* Begin *

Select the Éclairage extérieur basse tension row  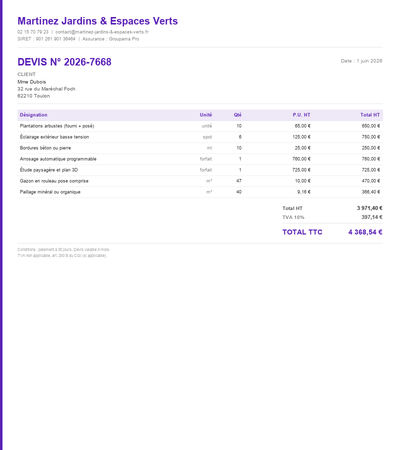[200, 137]
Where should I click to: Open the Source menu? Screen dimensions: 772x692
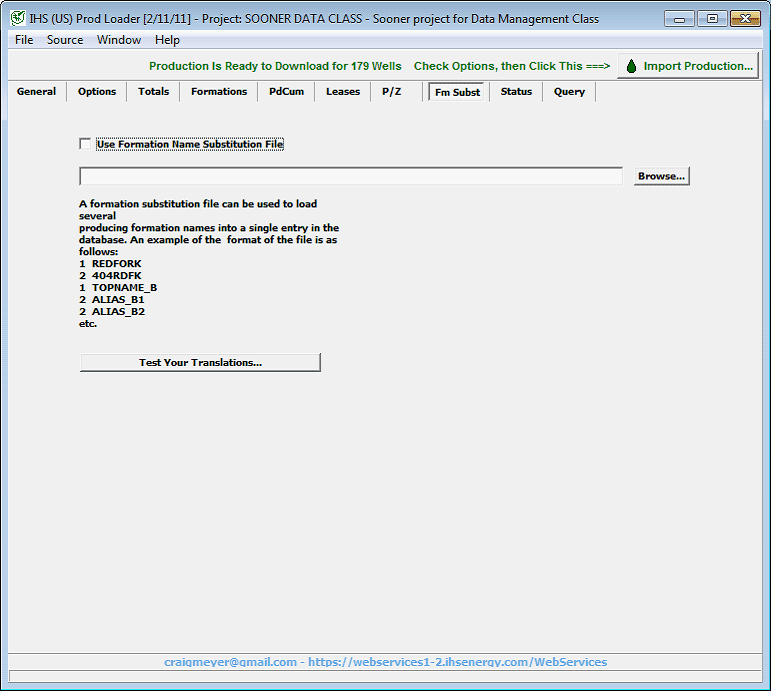click(65, 40)
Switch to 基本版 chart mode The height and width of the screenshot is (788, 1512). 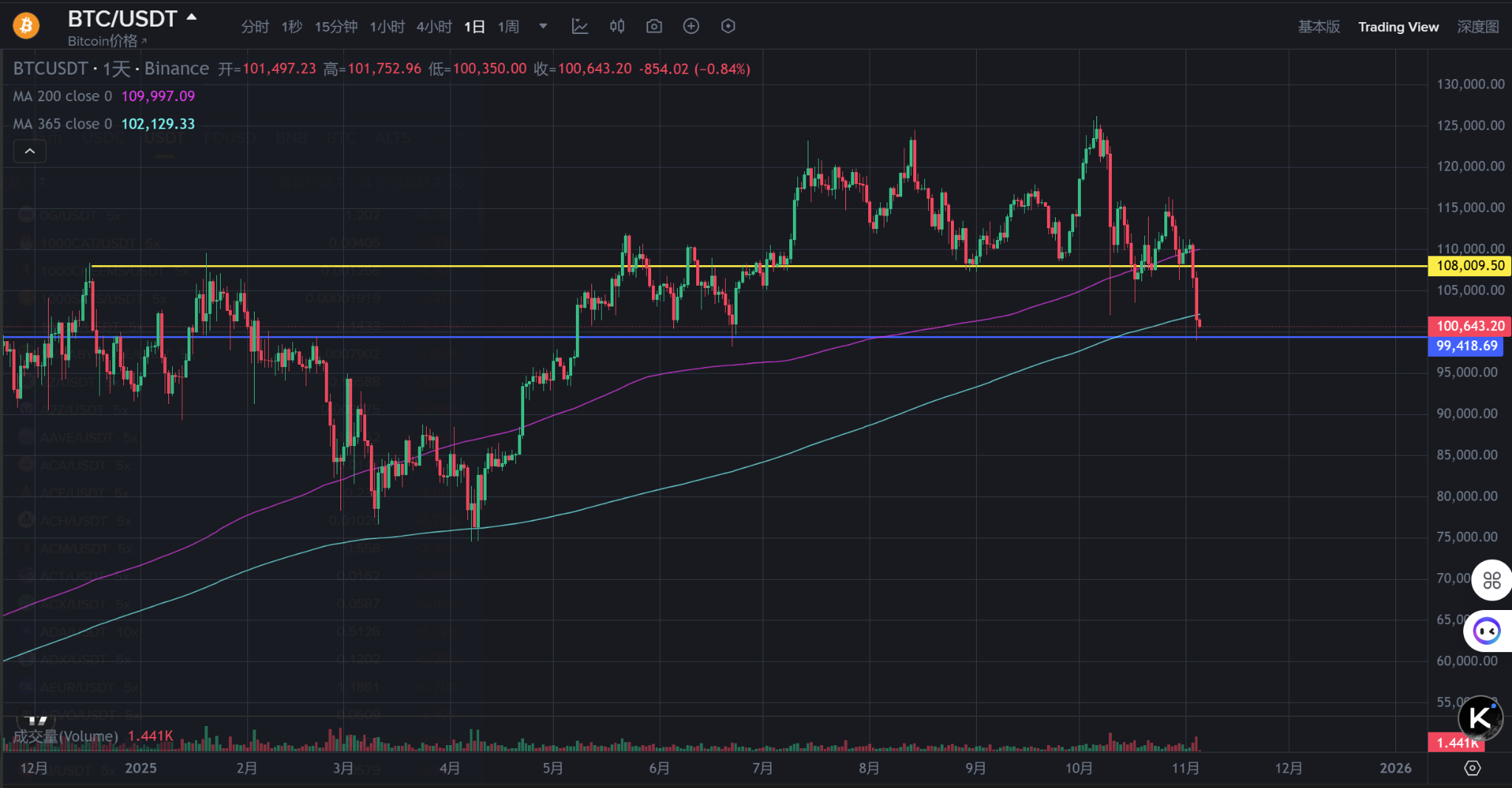pyautogui.click(x=1319, y=26)
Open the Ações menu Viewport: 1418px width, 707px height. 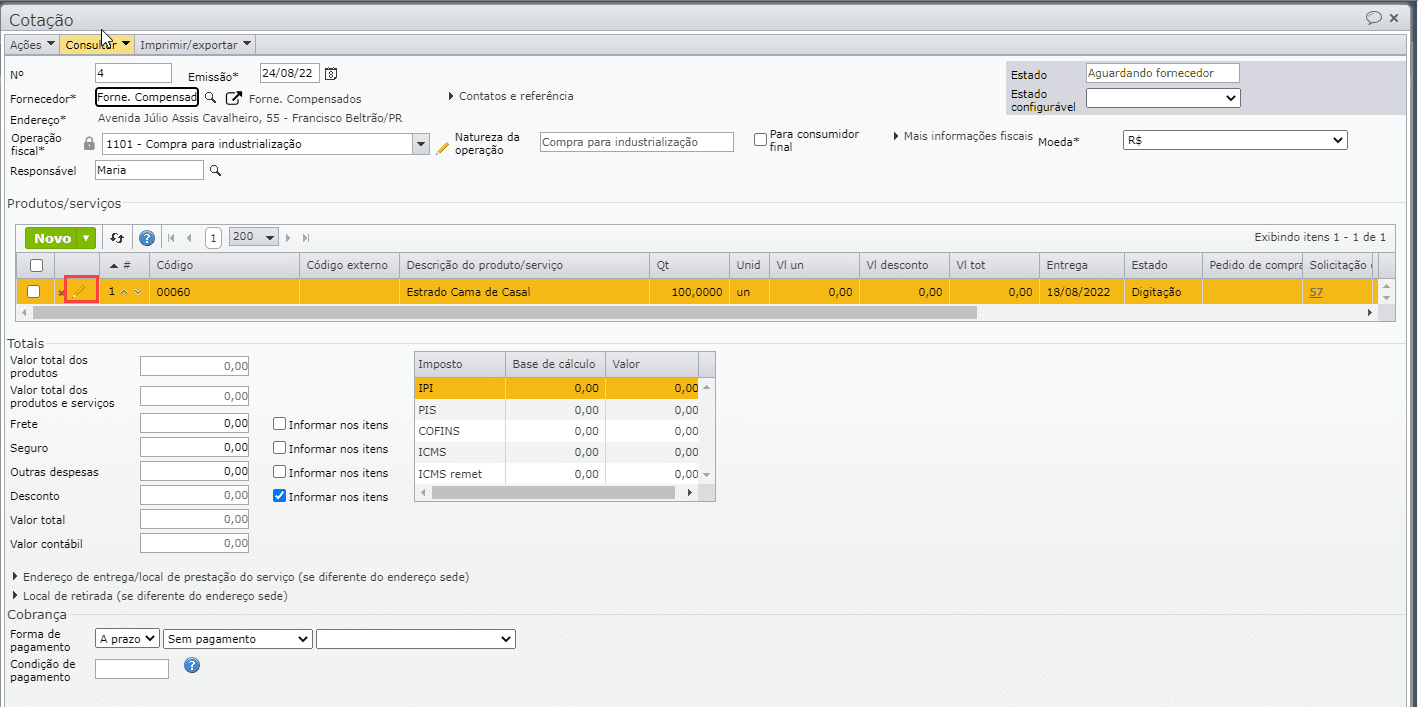point(32,45)
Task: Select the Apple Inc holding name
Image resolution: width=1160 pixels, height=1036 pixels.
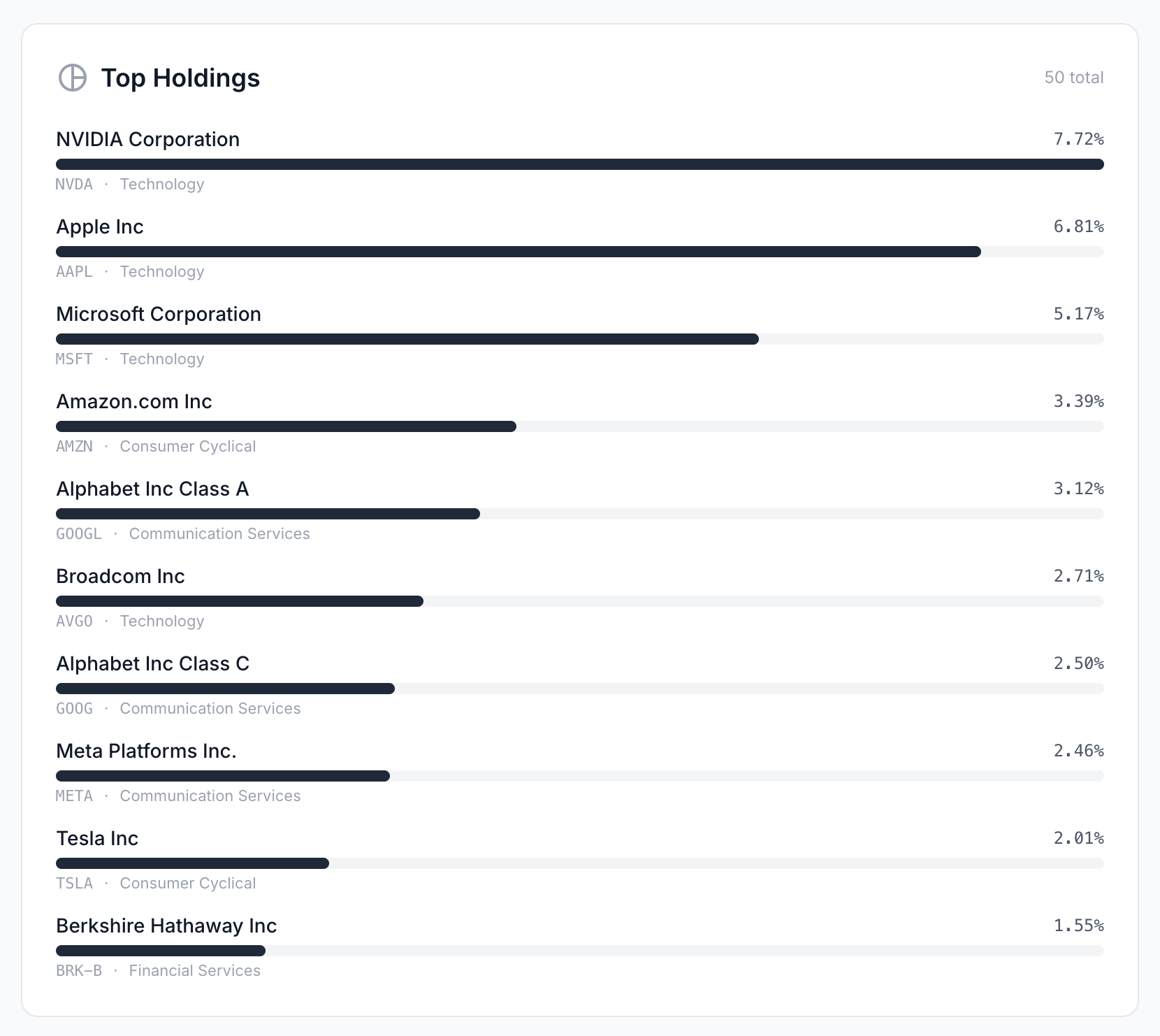Action: [100, 226]
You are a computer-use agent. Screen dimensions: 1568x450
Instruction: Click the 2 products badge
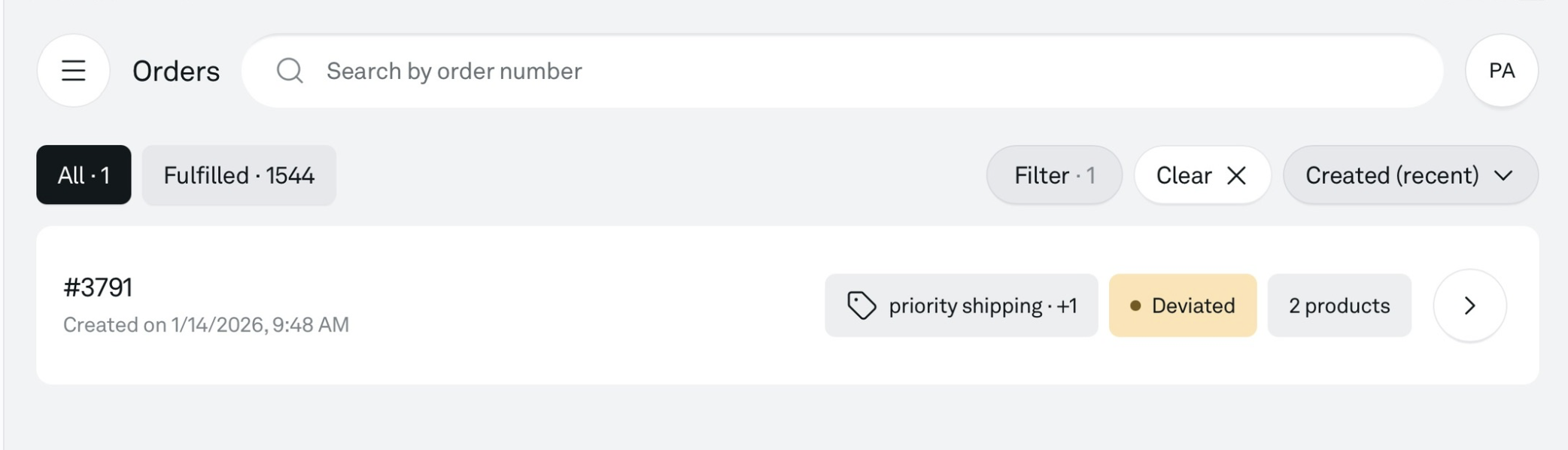[x=1339, y=306]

* End *

## WHAT THE TASK REQUIRES
Rewrite the stretch from the row containing "You are a computer-use" through the end of the rows, keeping the requests unchanged and adding -145 to every coordinate in the answers. Omit the pictures from your answer.

## THE REPLY
You are a computer-use agent. Screen dimensions: 1568x450
Instruction: Click the 2 products badge
[x=1194, y=161]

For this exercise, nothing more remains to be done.